Active repression of Sox9 by Jag1 is required for silencing the default chondrogenic fate of the vascular smooth muscle wall [set 1]. Mus musculus

Acquisition and maintenance of vascular smooth muscle fate is essential for the morphogenesis and function of the circulatory system. Loss of contractile properties or changes in the identity of vascular smooth muscle cells (vSMC) can result in structural alterations associated with aneurysms and vascular wall calcifications. Here we report that maturation of sclerotome-derived vSMC is dependent on a transcriptional switch between mouse embryonic days 13 and 14.5. At this time point, Jag1-mediated repression of sclerotome transcription factors Pax1, scleraxis and Sox9 is necessary to fully enable vSMC maturation. Specifically, Notch signaling in vSMC antagonizes sclerotome and cartilage transcription factors, and promotes upregulation of contractile genes. In the absence of Jag1, vSMC acquire a chondrocytic transcriptional repertoire that can lead to ossification of the vascular wall. Importantly, our findings suggest that sustained Notch signaling is essential throughout vSMC life to maintain contractile function, prevent vSMC reprogramming and promote vascular wall integrity. Overall design: mRNA profile of vascular Smooth Muscle Cells, isolated from the descending aorta of Immorto mouse, treated or not with gamma-secretase inhibitor was generated by deep sequencing, in triplicate.

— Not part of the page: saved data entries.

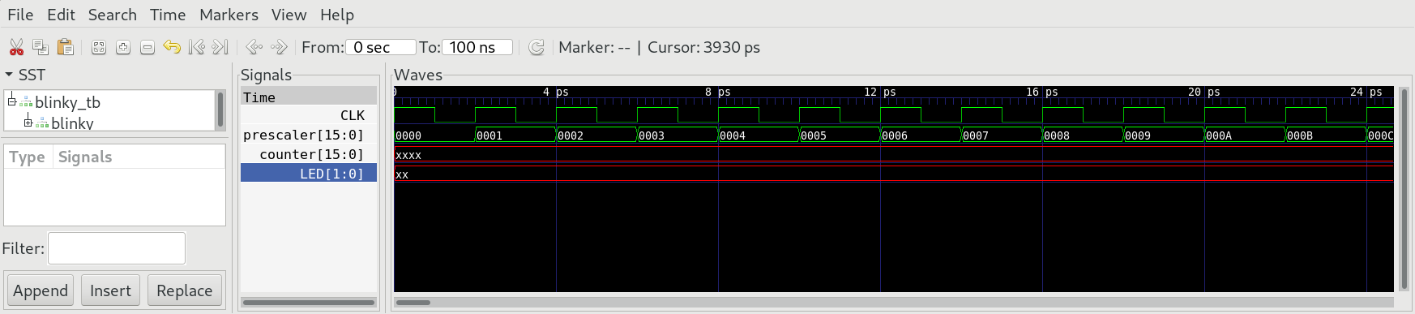This screenshot has width=1415, height=314.
Task: Jump to start time icon
Action: point(196,47)
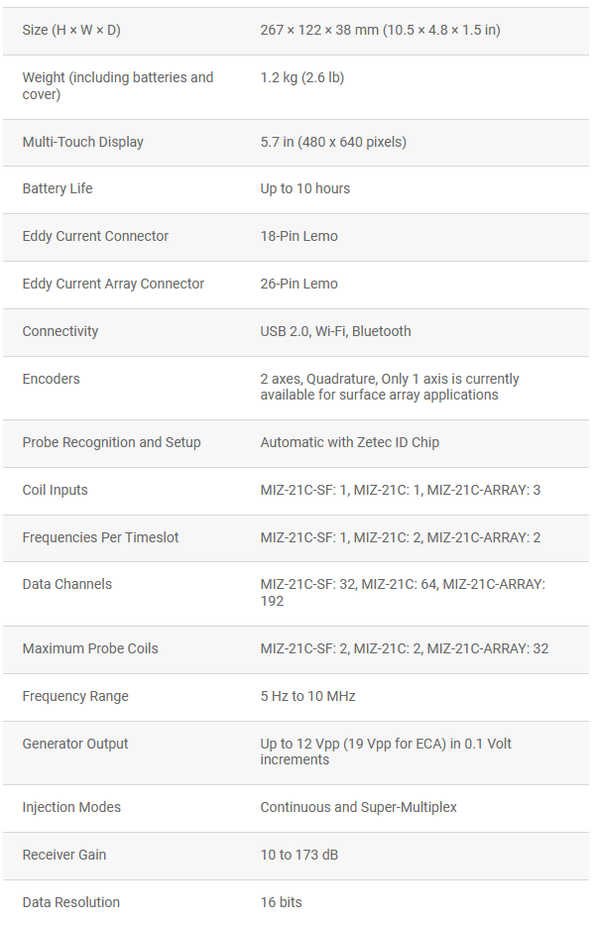Click the Maximum Probe Coils label
Viewport: 595px width, 926px height.
pyautogui.click(x=90, y=648)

血管平滑肌细胞（vascular smooth muscle cell, vSMC）命运的获取与维持，对于循环系统的形态发生与功能行使至关重要。血管平滑肌细胞收缩特性的丧失或细胞身份的改变，可引发与动脉瘤及血管壁钙化相关的结构病变。本研究报道，生骨节来源的血管平滑肌细胞的成熟，依赖于小鼠胚胎第13天至14.5天之间发生的转录转换。在该时间节点，Jag1介导的对生骨节转录因子Pax1、Scleraxis及Sox9的抑制作用，是完全实现血管平滑肌细胞成熟的必要前提。具体而言，血管平滑肌细胞中的Notch信号通路可拮抗生骨节与软骨转录因子，并促进收缩相关基因的表达上调。在Jag1缺失的条件下，血管平滑肌细胞会获得软骨细胞样的转录谱，进而可能导致血管壁骨化。值得关注的是，本研究结果提示，在血管平滑肌细胞的整个生命周期中，持续的Notch信号通路激活对于维持其收缩功能、阻止细胞重编程以及保障血管壁完整性均必不可少。实验设计：本研究通过深度测序技术，对经γ-分泌酶抑制剂处理或未处理的Immorto小鼠降主动脉分离得到的血管平滑肌细胞的mRNA表达谱进行检测，所有样本均设置三次生物学重复。